TRIAL AND ERROR
Prompt - Trial and Error : Write about something you learned the hard way
Learning stuff came too easily to me during my school years. I was a natural at exams and didn't have to work hard to pass them. Rather than try to develop this intellectual talent I instead became lazy. Why bother trying if you could get by without much effort? Of course I struggled with some subjects, failed the odd exam, but I always did enough to be near the top of the class in most of what I did.
This did mean I missed out on my one childhood dream career, as an airline pilot, because I was told I'd struggle to pass physics. Rather than say I'd give it a go I took the simpler path. That carried on into university, until, when it looked like I really would have to do some actual work, I opted out, took a lesser degree and went on my way.
So when I had to try and learn to do a real world job, especially one I had little natural aptitude for, I struggled. Hugely. And would end up resigning within nine months - before they fired me! I went back to doing a low level job that was very simple and which I was good at, while trying to figure out what to do with my life.
It was a careers adviser at the Jobcentre who suggested computers (not IT - that term hadn't arrived yet!), based on some aptitude tests and my interests. I had no previous experience of computing (at that time I hadn't even seen an ATM) so in the end the only place that would take me on, and train me from scratch, was the civil service. And so I found myself over four hundred miles from home, learning to become a COBOL programmer with three other people.
Within a few weeks it was obvious to everyone, even me, that I was going to be the star of the quartet. The logic and language used came naturally to me, and I loved learning to design and code. Then I hit a bit of a snag.

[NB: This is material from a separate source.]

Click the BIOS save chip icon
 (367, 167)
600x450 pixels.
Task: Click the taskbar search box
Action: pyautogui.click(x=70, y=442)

Not in my understanding of what I was having to learn, but physically. I was lucky enough to find a GP who knew about glandular fever, and was able to diagnose it quickly. Except that there wasn't really any treatment, it was something I had to get through. That meant about three weeks off work at first. I came back, and soon caught up with the others. Then I was off again, for a bit longer this time. When I returned to the office I was not having an easy time of it. Weak, slow, easily tired, couldn't socialise with anyone as I felt so exhausted and unable to consume alcohol anyway. I would work on the training course as hard as I could, struggle home, and collapse. Sometimes I would get in, flop on the sofa, and be unable to move for a couple of hours. As in literally unable to find the energy to open an eyelid.

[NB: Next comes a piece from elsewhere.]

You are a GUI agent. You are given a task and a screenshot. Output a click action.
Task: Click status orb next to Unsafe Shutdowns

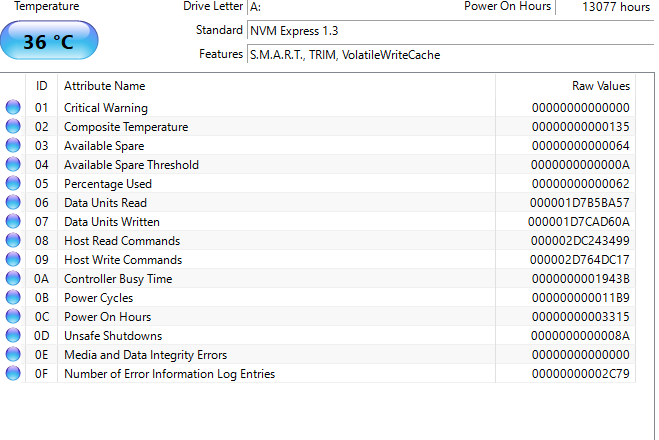point(13,335)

The people I lived with thought I was asleep when I was in that state. But I was usually conscious, able to listen and process what I heard, but totally unable to respond in any way. So they'd say what they really thought, clearly unable to understand what the illness did to me, or simply not caring. i was boring, I was a pain, I was getting in everyone's way, I was useless.

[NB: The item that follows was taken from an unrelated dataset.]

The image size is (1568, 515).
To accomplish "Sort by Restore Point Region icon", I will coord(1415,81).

Things were better in the office, where most in my immediate circle were more understanding, but I was still seen as an outsider who wouldn't join in.
All I had was the job, trying to get through the course so that I could start my career. So for once in my life I worked hard. So hard that, despite having lost about six or seven weeks of a four month training period, I caught and passed the others and was seen as the top prospect by the end of it. So much so that I was recommended to one of the sections which took the brightest graduates from training.
That produced further fear of failure, for even by that time I was still physically very weak - it would take well over eight months to be back to anything like my normal self - and thought I couldn't live up to the build up I was being given. But my new bosses were very good, gave me time to develop my skills and accepted that I wouldn't always be able to deliver one hundred per cent.
I'm glad I got glandular fever. While I would always be lazy, and still am, that period showed I could fight for what I wanted if I really needed to, and that memory would help me in the future.